SARAJEVO, BOSNIA-HERZEGOVINA (AP) - Bosnia’s oldest and most prestigious cultural institutions have begun closing their doors one after another, thanks to long-standing disputes among politicians from its three ethnic groups and dwindling state funding.
In 2011, the seven institutions _ among them the 125-year-old National Museum whose collection includes the famed 600-year-old Jewish manuscript known as the Sarajevo Haggadah _ received virtually no funding from authorities in the Balkan nation and can no longer finance their work or even cover their utility bills.
The National Library is due to close its doors Friday, just days after the Historical Museum closed. The National Gallery shut down last summer, while the National Museum expects to close piece by piece in coming weeks after its power supply is cut off over unpaid bills.
“By no will of our own, we have found ourselves in the middle of a political battle and have become a political problem,” National Museum director Adnan Busuladzic told The Associated Press.
A main reason for the closings is the failure by political leaders of the country’s Serb, Croat and Bosniak peoples to agree on what to do with Bosnia’s shared historical and cultural heritage, and whether to even preserve it.
Founded by Bosnian state authorities at different stages of the country’s turbulent history, the top seven cultural institutions were left without a guardian at the end of Bosnia’s 1992-95 inter-ethnic war.
Under the Dayton peace agreement that ended the conflict, Bosnia was split along ethnic lines into two semi-autonomous parts linked by a weak central government.

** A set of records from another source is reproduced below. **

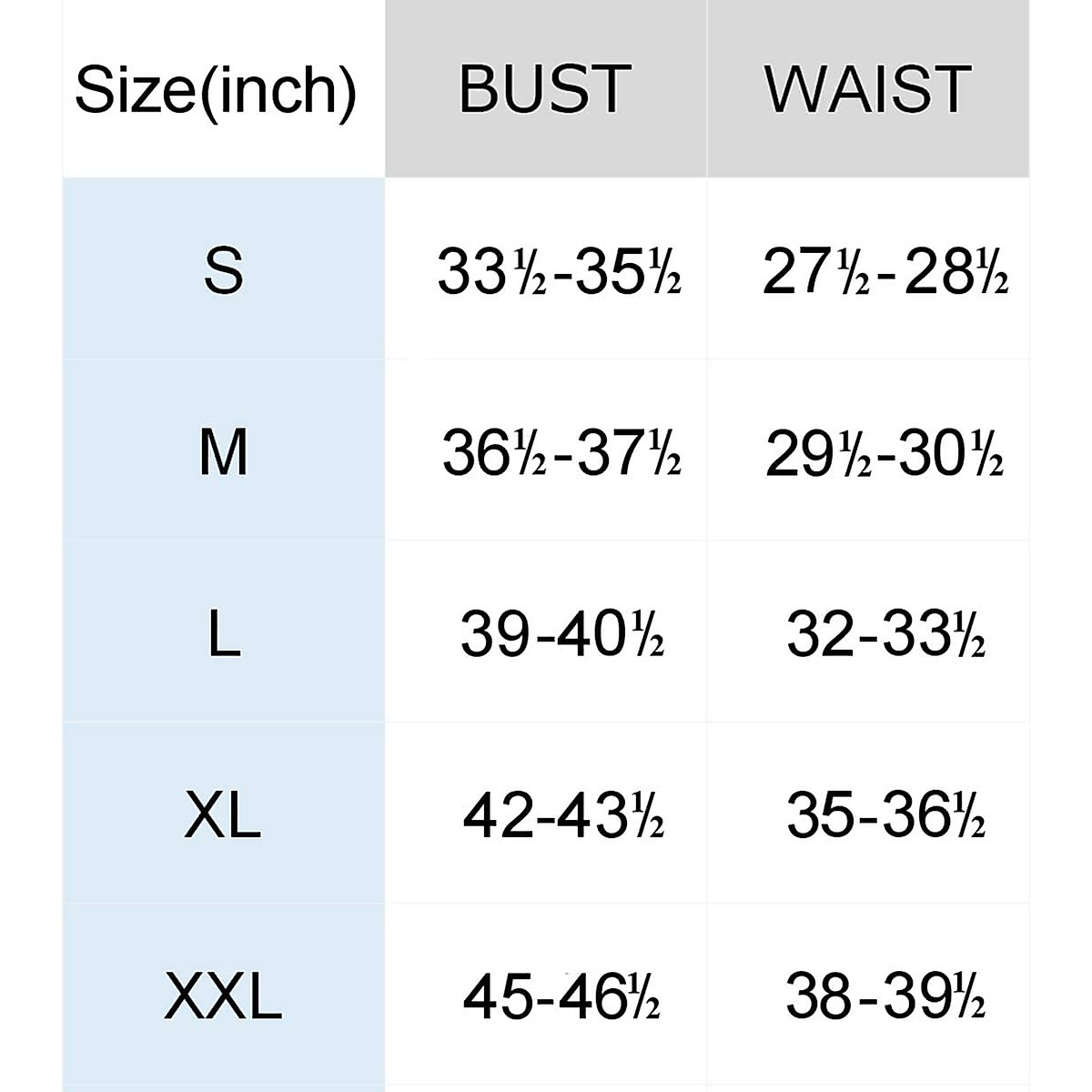Select the WAIST column header
Image resolution: width=1092 pixels, height=1092 pixels.
[x=868, y=89]
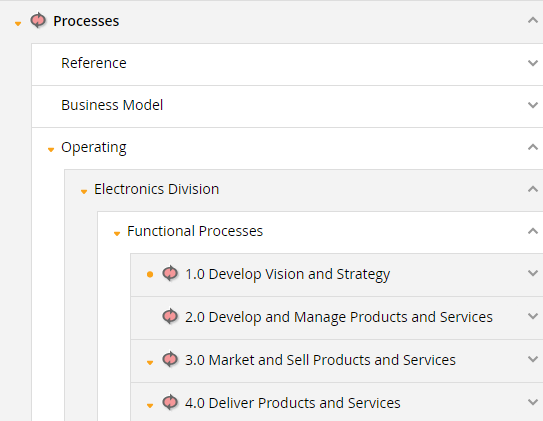Click the orange dot beside 1.0 Develop Vision
Viewport: 543px width, 421px height.
pyautogui.click(x=150, y=275)

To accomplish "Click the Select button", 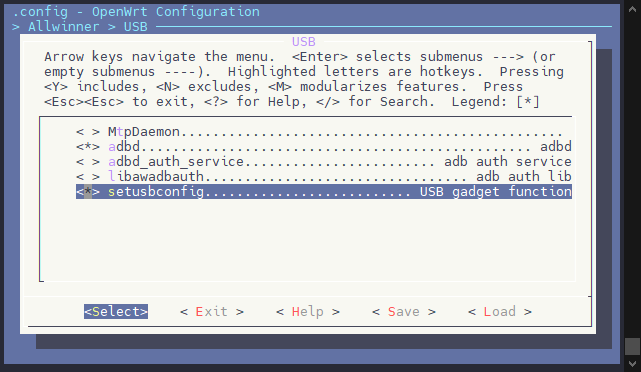I will tap(116, 311).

The central government has no ministry of culture and no obligation to provide permanent funding for the institutions that are the custodians of the country’s national heritage, including precious medieval manuscripts, religious relicts, and natural history artifacts.
Bosnian Serbs, in particular, oppose giving the central government control over the cultural sites, with their leaders often insisting that Bosnia is an artificial state and that each of the country’s ethnic groups has its own heritage.
Bosniaks, meanwhile, insist that safeguarding the shared history of the Bosnian people is one way to keep the country unified instead of permanently splitting it the way many Bosnian Serbs would want.
The culture minister of the country’s Bosniak-Croat part, Salmir Kaplan, pledged late Thursday that his government will provide funding to cover the unpaid utility bills of the National Museum. But Kaplan admitted that was just a temporary solution.
So far, the national institutions have been financed through often insufficient ad-hoc grants from different layers of government. For the past decade, most of the scarce funding that had allowed them to stay open while cutting down on staff and operational costs came from the reserves of the central budget.
But following the October 2010 general elections, the six winning parties took nearly 15 months to reach an agreement on formation of the new central government, leaving power in the hands of an outgoing cabinet that failed to pass a budget.
Funding for the work of central institutions was secured through temporary financing decisions and no reserve funds had been provided, leaving the national cultural institutions with nothing.
“We accumulated huge debt for our heating bill and now it will be switched off, and then the water in our pipes will freeze and our alarms will shut down, our phone lines and our Internet connection will be cut off,” Busuladzic said, before Kaplan’s pledge.